Having a pet has been found to lower stress levels. Now, a new study finds for those living with chronic disease having a furry friend improves heart health.

Researchers at Kitasato University in Kanagawa, Japan, monitored nearly 200 people with chronic diseases such as diabetes, high blood pressure or high cholesterol over 24 hours, and also asked them about their daily activities and whether or not they were pet owners. About four in 10 were pet owners, Naoko Aiba and colleagues report in the American Journal of Cardiology.

Each person wore a heart monitor for 24 hours to determine their heart rate variability, or how well their hearts responded to the body’s changing requirements, like beating faster during stressful situations. Reduced heart rate variability has been linked to a higher risk of dying from heart disease.

For pet owners in the study, about five percent of their heartbeats differed by 50 milliseconds in length, but for non-pet owners, that number was 2.5 percent — which means their heart rate changed less.

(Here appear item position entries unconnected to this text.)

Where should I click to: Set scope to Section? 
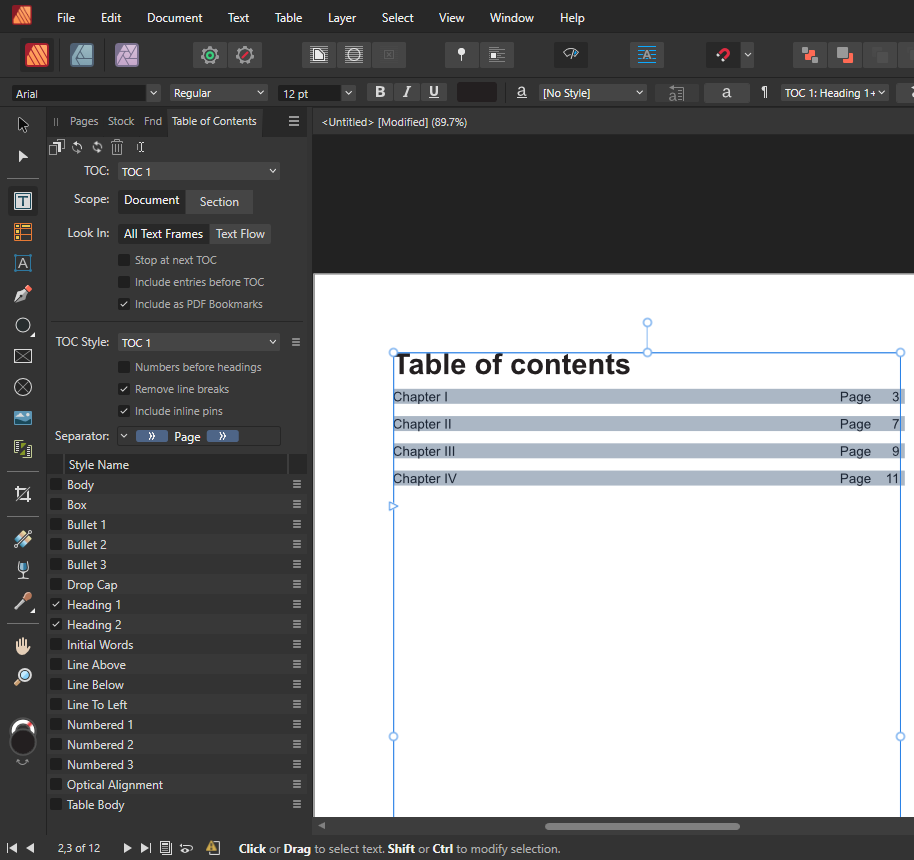coord(219,201)
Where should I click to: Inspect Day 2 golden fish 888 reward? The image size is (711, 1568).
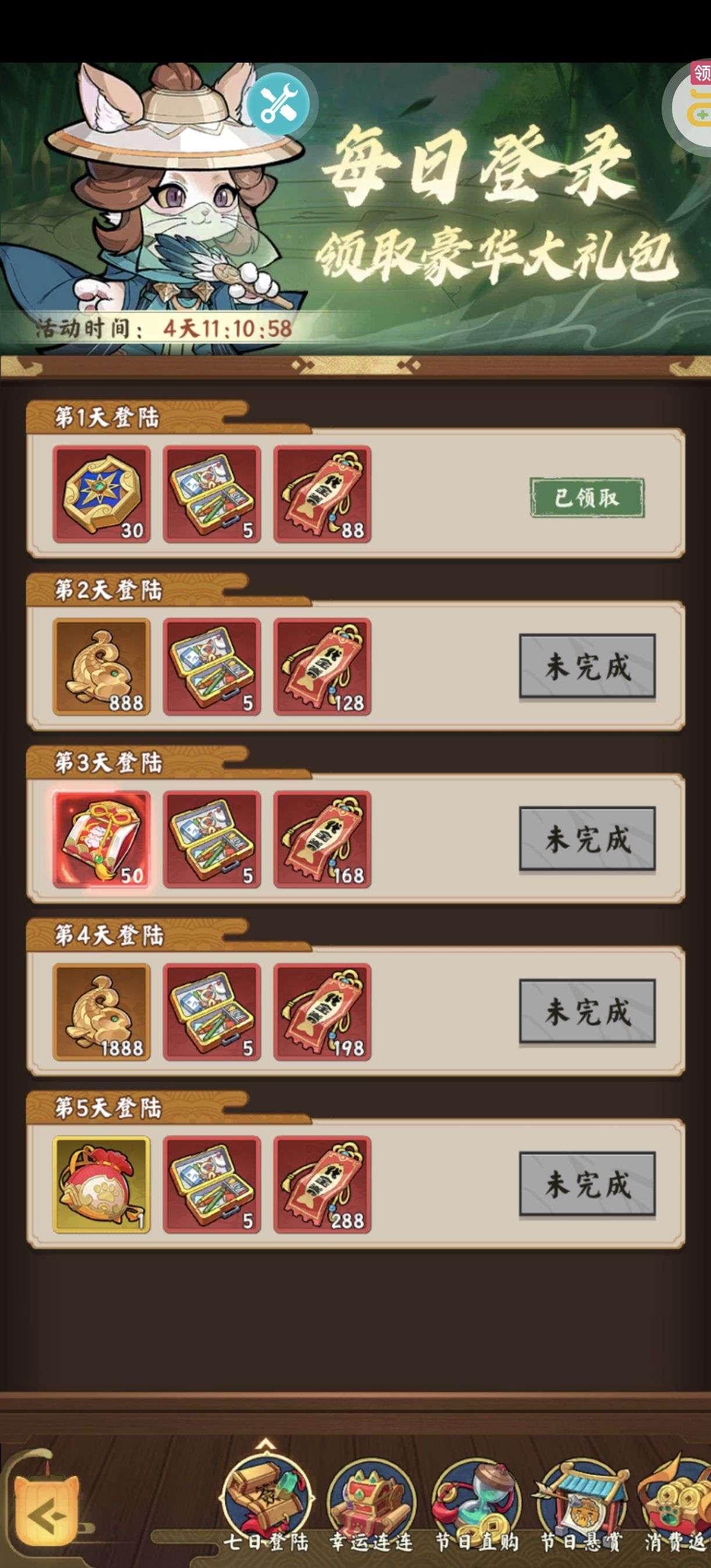(102, 667)
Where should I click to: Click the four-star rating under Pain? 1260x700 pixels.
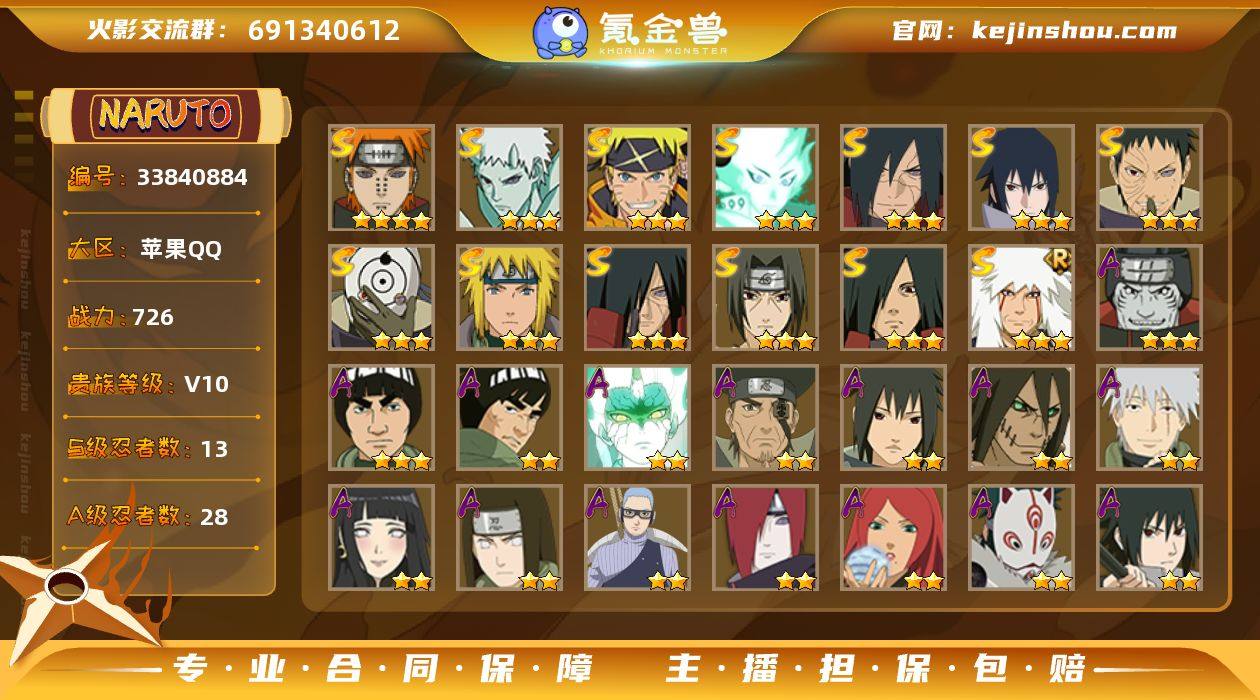pyautogui.click(x=391, y=220)
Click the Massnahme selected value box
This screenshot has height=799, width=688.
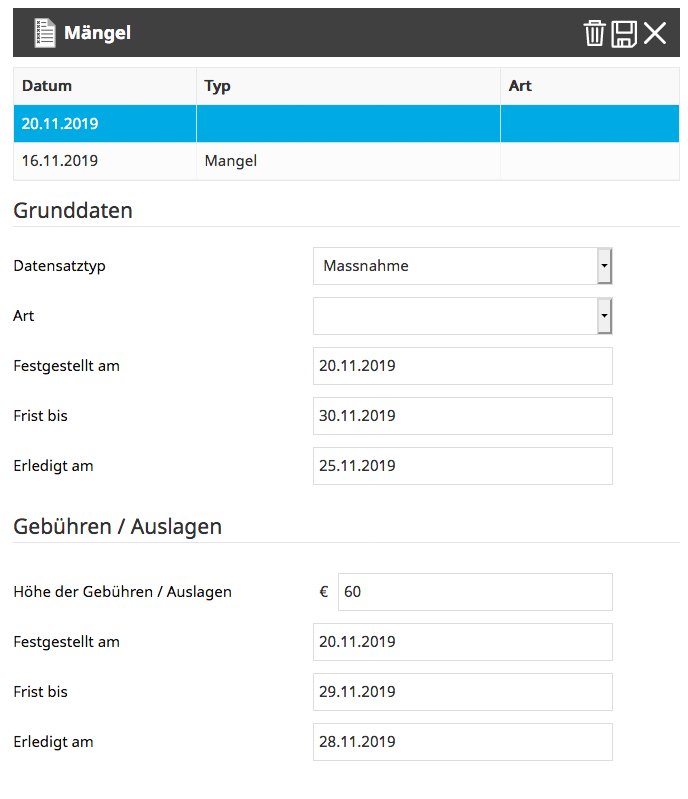(x=455, y=266)
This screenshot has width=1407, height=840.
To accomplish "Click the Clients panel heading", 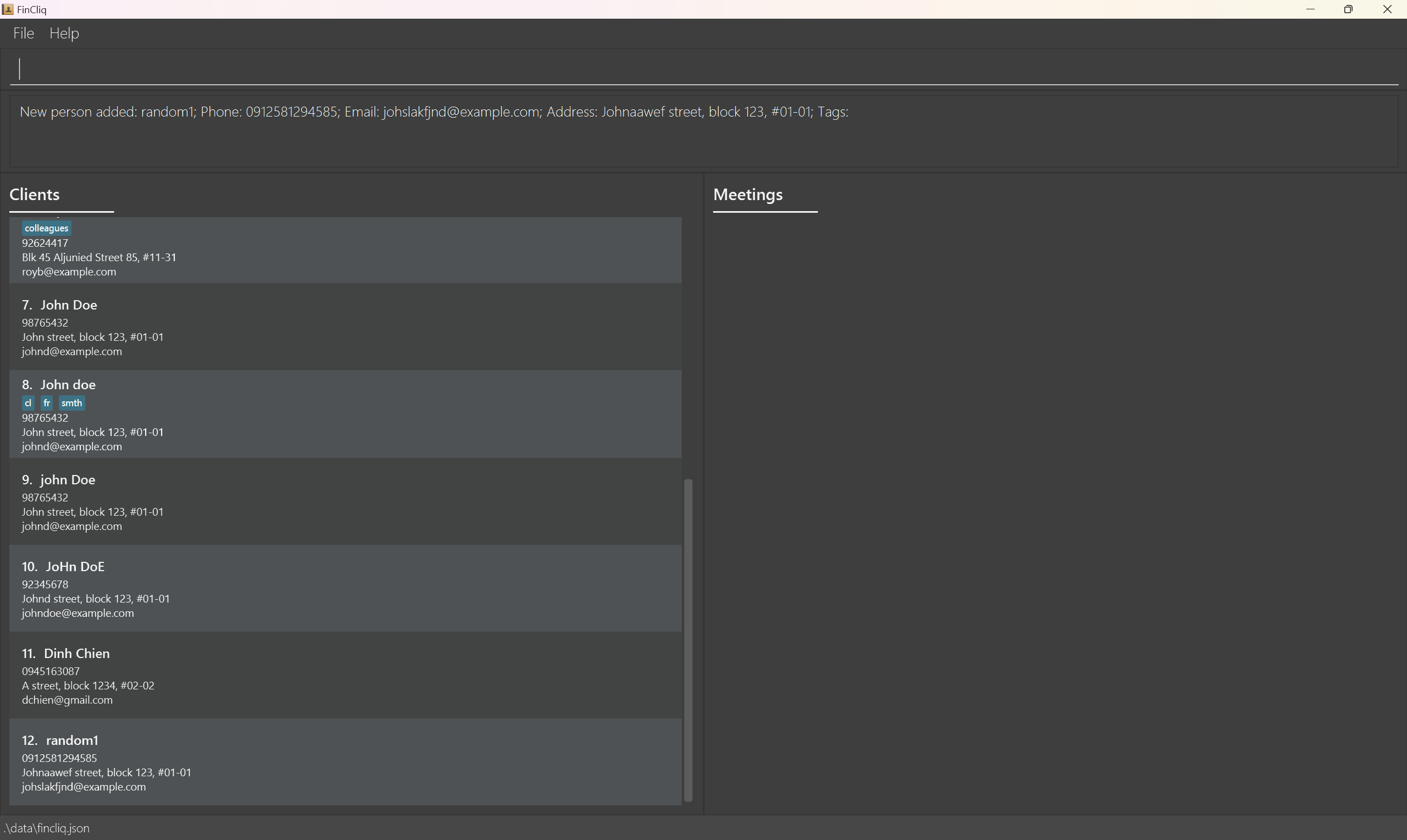I will pyautogui.click(x=35, y=195).
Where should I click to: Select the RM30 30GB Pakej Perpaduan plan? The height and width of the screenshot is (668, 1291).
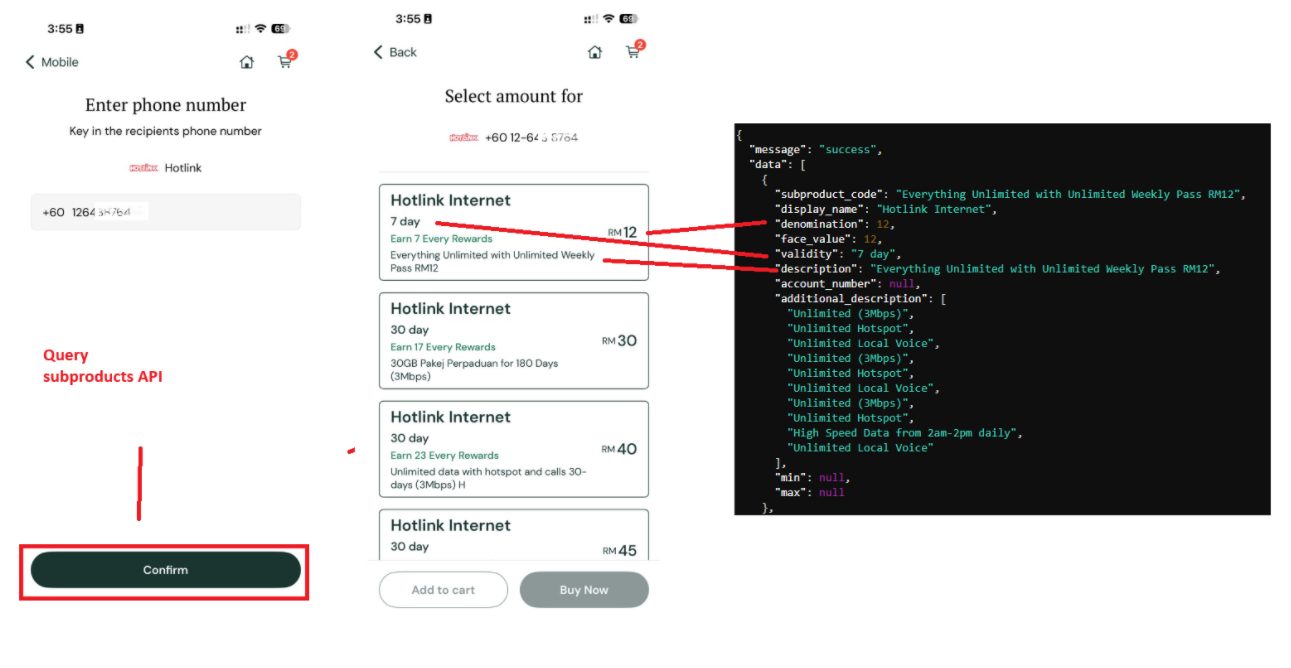513,340
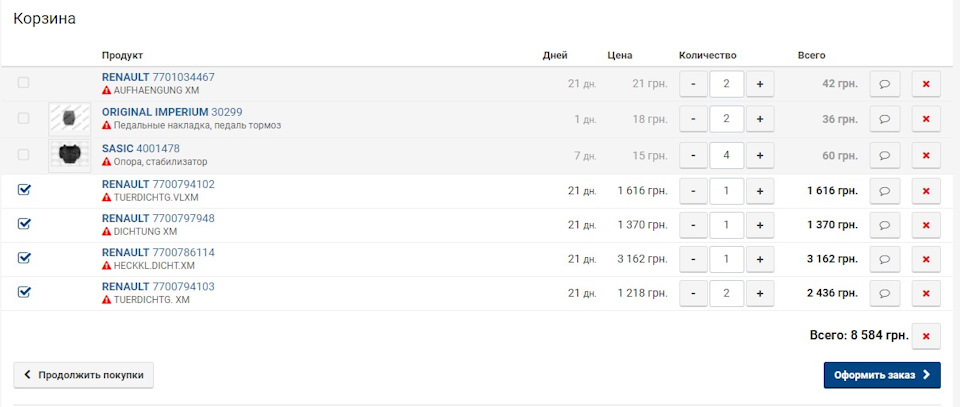Uncheck RENAULT 7700794102 checkbox
Screen dimensions: 960x407
[24, 190]

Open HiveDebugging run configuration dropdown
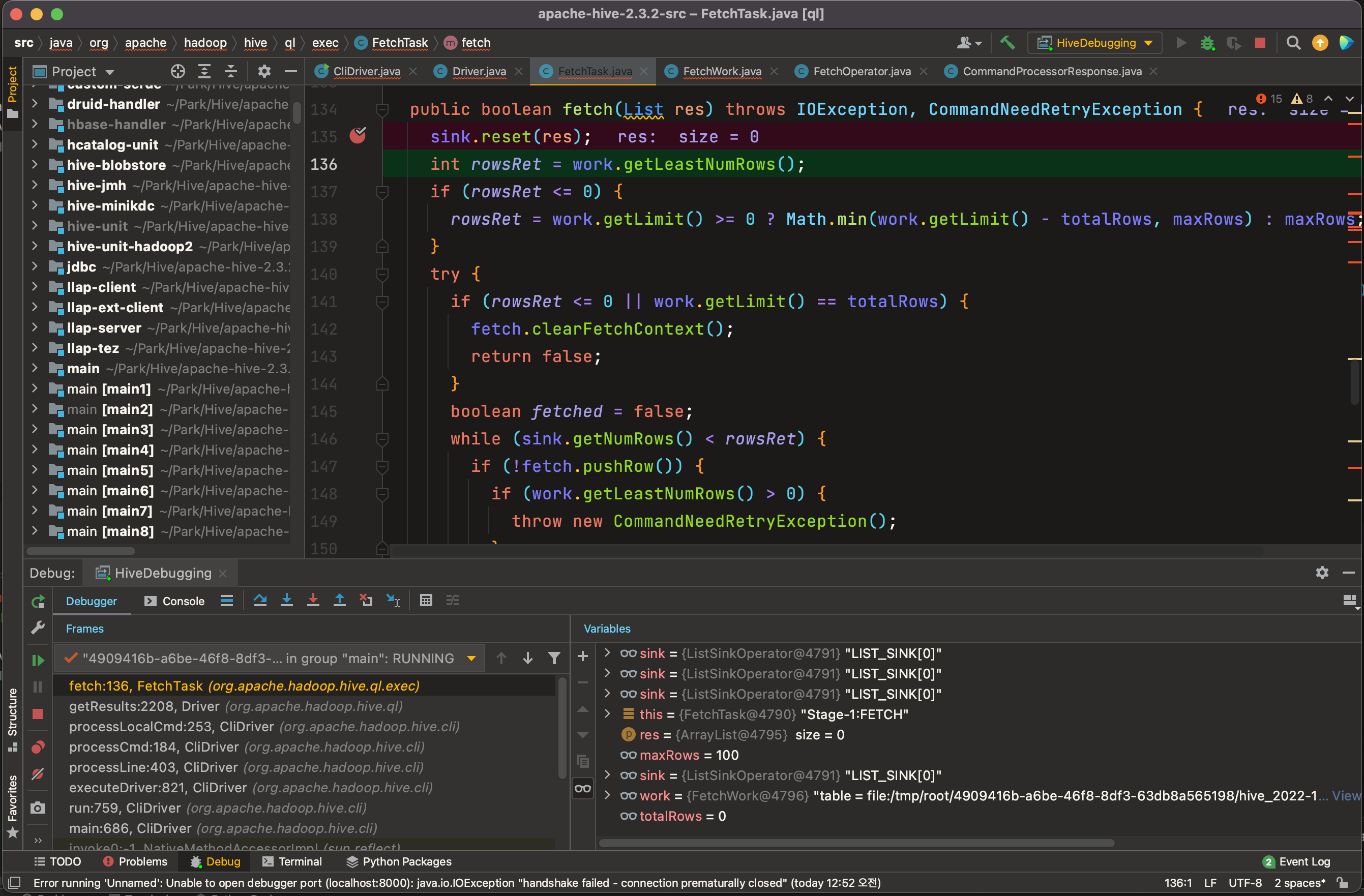[1095, 43]
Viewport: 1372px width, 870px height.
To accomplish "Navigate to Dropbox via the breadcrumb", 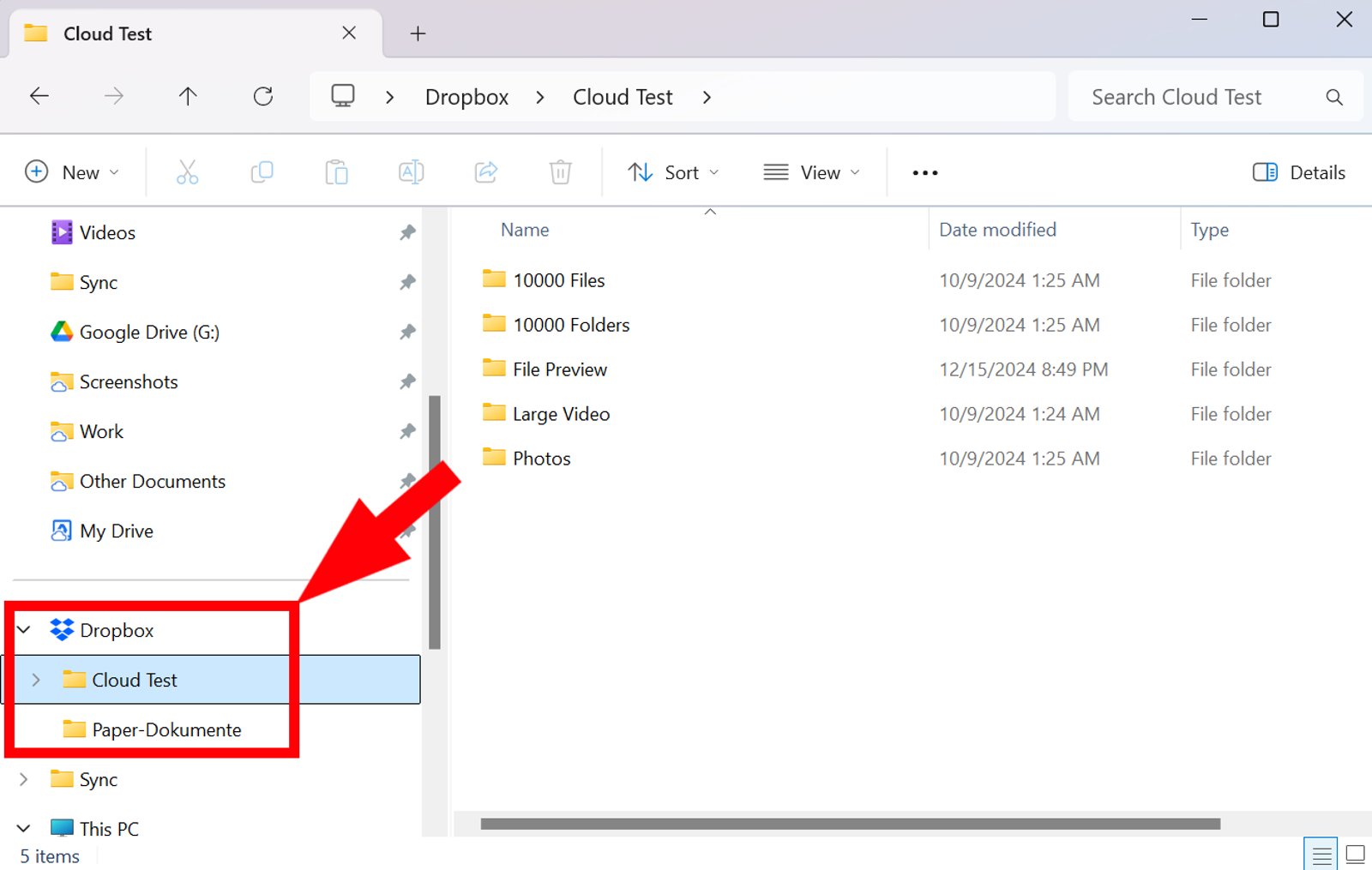I will point(466,96).
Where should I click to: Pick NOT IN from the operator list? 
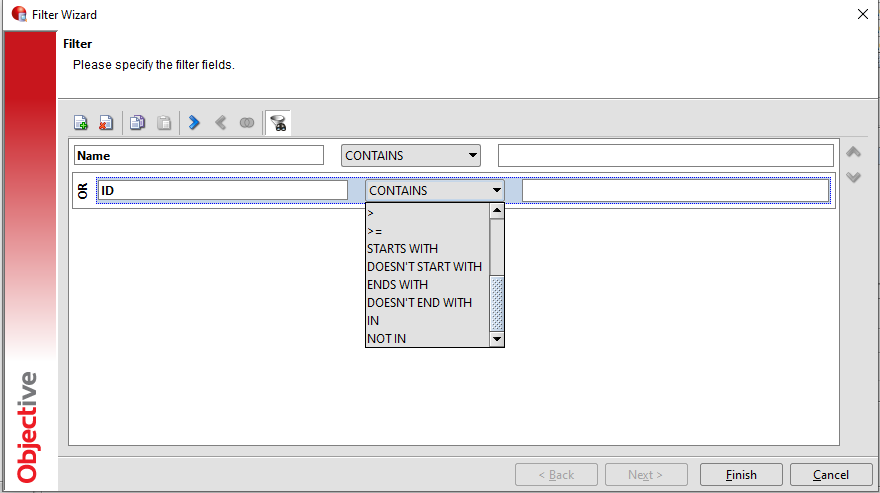tap(386, 339)
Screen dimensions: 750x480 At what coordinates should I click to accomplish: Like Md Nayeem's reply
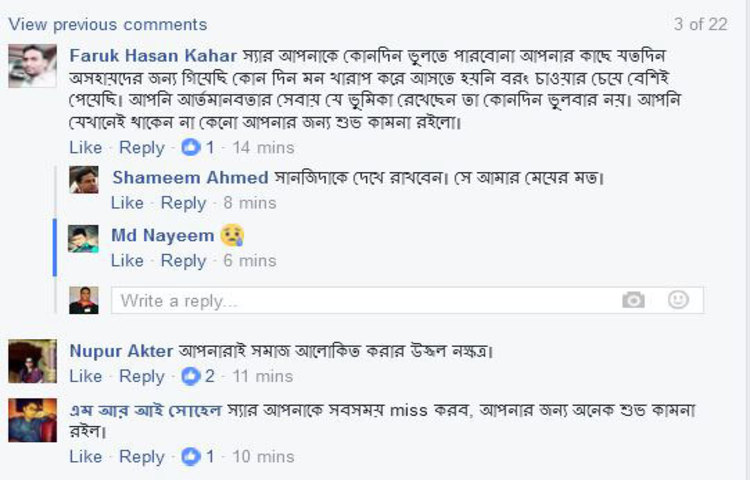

While no one’s entirely sure what caused the difference and researchers were quick to point out the experiment only covered one 24-hour period, Judith Siegel, a professor at the University of California, Los Angeles School of Public Health, told Reuters Health, “My guess is that pets are a form of social support, hence stress reduction, and they can satisfy some but not all social companionship needs.”

But should you get a furry, feathered or scaly companion just to keep your heart healthy?

Erika Friedmann, a professor at the University of Maryland School of Nursing, said people who want pets should get them — but, she adds, “It’s not going to cure someone.”